Extracted information below:

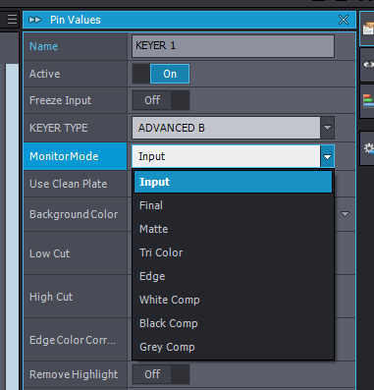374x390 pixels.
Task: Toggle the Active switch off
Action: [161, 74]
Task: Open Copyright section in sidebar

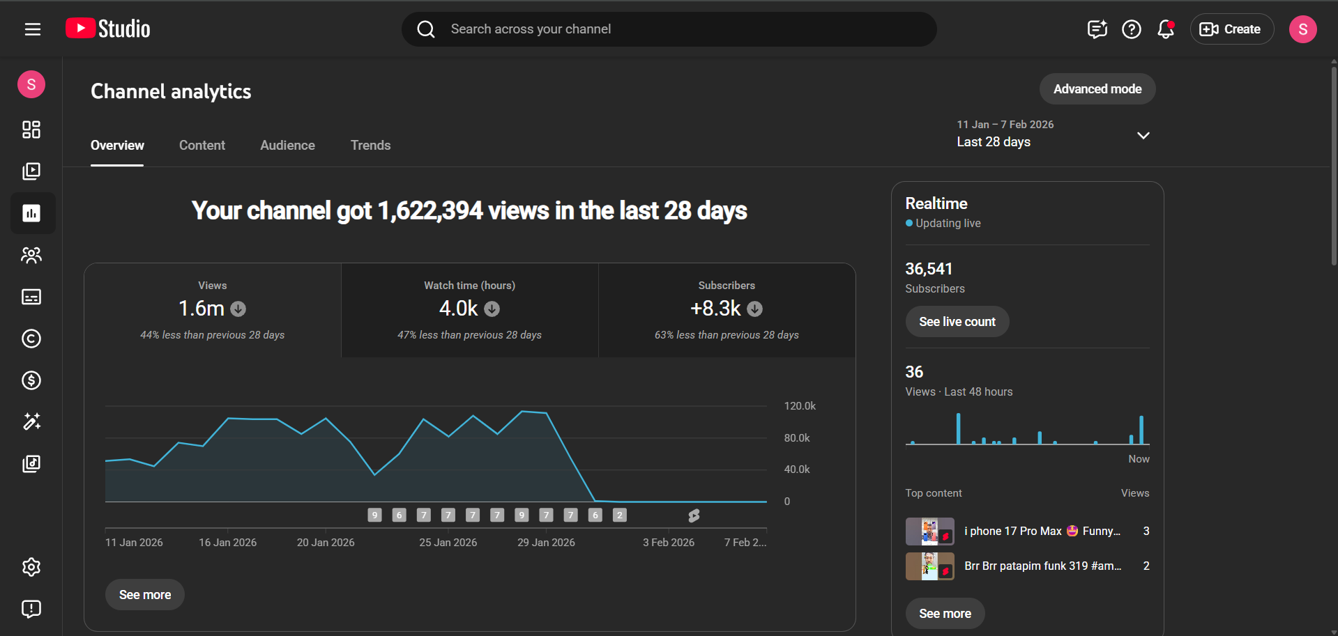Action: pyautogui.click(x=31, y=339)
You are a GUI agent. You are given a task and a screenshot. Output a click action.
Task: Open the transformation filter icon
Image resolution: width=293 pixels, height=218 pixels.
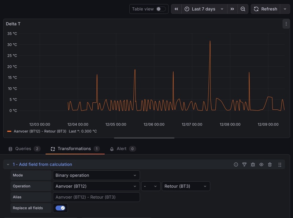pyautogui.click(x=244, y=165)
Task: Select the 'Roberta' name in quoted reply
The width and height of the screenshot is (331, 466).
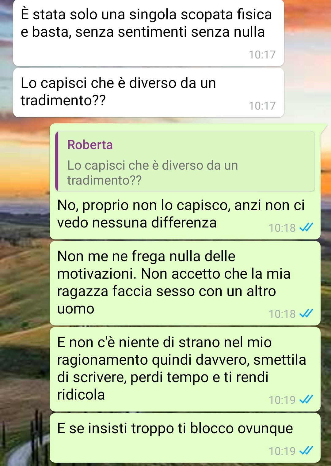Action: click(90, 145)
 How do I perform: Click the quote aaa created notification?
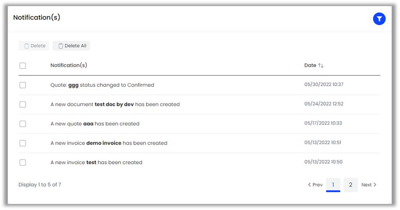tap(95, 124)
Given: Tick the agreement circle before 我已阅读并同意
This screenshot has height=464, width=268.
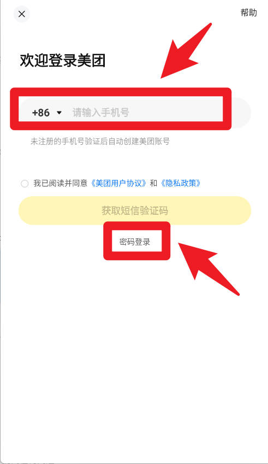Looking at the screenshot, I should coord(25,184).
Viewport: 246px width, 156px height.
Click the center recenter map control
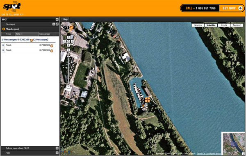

End of Extracted information.

● Task item:
Using the records above, extract exactly and only the lines from the one with "Task: Open Copyright section in sidebar" through the final line, inclusive, leaving out pictures.

● Task answer:
Task: Open Copyright section in sidebar

Action: pyautogui.click(x=31, y=339)
You are a GUI agent. You are given a task and a screenshot. Output a click action.
Task: Open the transformation filter icon
Image resolution: width=293 pixels, height=218 pixels.
pyautogui.click(x=244, y=165)
Task: Select the 'Roberta' name in quoted reply
The width and height of the screenshot is (331, 466).
Action: click(90, 145)
 How do I perform: Click the quote aaa created notification?
tap(95, 124)
Given: Tick the agreement circle before 我已阅读并同意
This screenshot has height=464, width=268.
Looking at the screenshot, I should coord(25,184).
Viewport: 246px width, 156px height.
Click the center recenter map control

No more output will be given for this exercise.